Si la historia de Luis es de “malos ejemplos y adicciones”, la trayectoria de Jorge se parece más a la del laburante que la vida le dio la espalda. Trabajó durante años en una empresa de limpieza, pasaba un trapo a los inodoros y las piletas de los baños de la terminal de ómnibus de Tres Cruces, luego del shopping Nuevocentro, fracasó en su intento de residir en Brasil donde habita su hermano, no tuvo hijos ni suerte con su exmujer.

Pero esas historias particulares se complementan en la convivencia de la casa de la Ciudad Vieja. A Jorge le gusta limpiar y que todo luzca brillante, en orden. Jorge es el que incentiva los vínculos, la escucha. El Tío cocina. Y así cada uno aporta desde su lugar.

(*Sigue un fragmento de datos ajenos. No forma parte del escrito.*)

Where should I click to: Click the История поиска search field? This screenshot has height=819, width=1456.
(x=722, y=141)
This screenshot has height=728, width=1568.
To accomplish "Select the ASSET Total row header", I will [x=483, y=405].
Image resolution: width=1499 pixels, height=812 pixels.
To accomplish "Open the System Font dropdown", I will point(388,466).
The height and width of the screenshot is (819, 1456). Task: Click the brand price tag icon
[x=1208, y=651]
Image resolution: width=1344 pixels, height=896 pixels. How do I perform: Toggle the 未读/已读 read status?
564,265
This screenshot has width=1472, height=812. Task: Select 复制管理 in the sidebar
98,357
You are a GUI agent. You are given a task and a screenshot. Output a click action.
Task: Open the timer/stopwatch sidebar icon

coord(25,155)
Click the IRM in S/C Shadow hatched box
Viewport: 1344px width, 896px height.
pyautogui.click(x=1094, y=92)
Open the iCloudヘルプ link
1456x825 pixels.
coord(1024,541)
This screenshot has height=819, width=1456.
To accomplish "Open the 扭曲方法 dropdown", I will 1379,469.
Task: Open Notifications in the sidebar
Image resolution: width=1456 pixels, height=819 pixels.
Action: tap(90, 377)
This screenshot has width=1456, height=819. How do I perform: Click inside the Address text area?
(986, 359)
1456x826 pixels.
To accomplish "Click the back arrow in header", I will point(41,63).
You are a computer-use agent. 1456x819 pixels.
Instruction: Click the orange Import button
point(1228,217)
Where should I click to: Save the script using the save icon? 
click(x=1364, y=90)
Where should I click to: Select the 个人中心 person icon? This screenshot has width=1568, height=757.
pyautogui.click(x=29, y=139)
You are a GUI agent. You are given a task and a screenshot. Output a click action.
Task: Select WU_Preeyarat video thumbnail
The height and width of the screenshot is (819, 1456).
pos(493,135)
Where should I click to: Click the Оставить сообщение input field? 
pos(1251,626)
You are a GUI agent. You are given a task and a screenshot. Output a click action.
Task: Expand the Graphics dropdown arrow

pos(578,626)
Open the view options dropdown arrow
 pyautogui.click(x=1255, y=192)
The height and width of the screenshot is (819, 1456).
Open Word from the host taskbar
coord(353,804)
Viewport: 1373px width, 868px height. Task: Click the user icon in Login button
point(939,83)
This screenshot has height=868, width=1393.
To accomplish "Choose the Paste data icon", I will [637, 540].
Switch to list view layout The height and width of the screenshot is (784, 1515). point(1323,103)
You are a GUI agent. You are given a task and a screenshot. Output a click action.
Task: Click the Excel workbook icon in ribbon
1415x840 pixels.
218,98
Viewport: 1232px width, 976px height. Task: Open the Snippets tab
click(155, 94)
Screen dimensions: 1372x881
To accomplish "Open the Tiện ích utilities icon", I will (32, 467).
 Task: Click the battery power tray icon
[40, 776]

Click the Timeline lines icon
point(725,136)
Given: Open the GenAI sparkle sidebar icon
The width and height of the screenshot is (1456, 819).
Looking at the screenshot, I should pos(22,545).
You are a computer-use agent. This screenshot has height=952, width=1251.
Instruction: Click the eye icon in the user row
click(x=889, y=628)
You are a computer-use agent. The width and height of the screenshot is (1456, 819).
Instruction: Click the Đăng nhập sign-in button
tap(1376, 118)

Por votación colectiva, por ejemplo, los 20 entendieron que podía aportar al menos 500 pesos al mes para un surtido de víveres y artículos de limpieza. Los guardan en la despensa, junto a la cocina. Uno consiguió una tele y la puso en el living para todos. Otro decoró la sala. Trajeron libros. El viejo hostel dejó parte de los muebles y así empezó a adquirir forma el concepto “hogar”.

En la tarde, cuando los más jóvenes trabajan (el menor tiene 24 años), los más veteranos se quedan en la casa, salen a dar una vuelta o van a algún merendero de la zona.

Los educadores pensaban que en esa heterogeneidad de historias podría ser caldo de cultivo de escenas violentas. Se prepararon para eso. Armaron protocolos. Pero desde abril que inició el proyecto no han tenido siquiera una sola pelea.

Luis cuenta que vive otra oportunidad.

“La convivencia es excelente y gracias a esta hospitalidad, gracias a la libertad de que sea como una casa propia, es que me estoy pudiendo contener los dolores de la hernia hasta que me opere y vuelva a conseguir un trabajo… es la contención necesaria para que, si Dios quiere, ponga punto final a esta historia de calle”. Jorge toma otro mate, se toca el bolsillo y suenan las llaves. Está como en casa.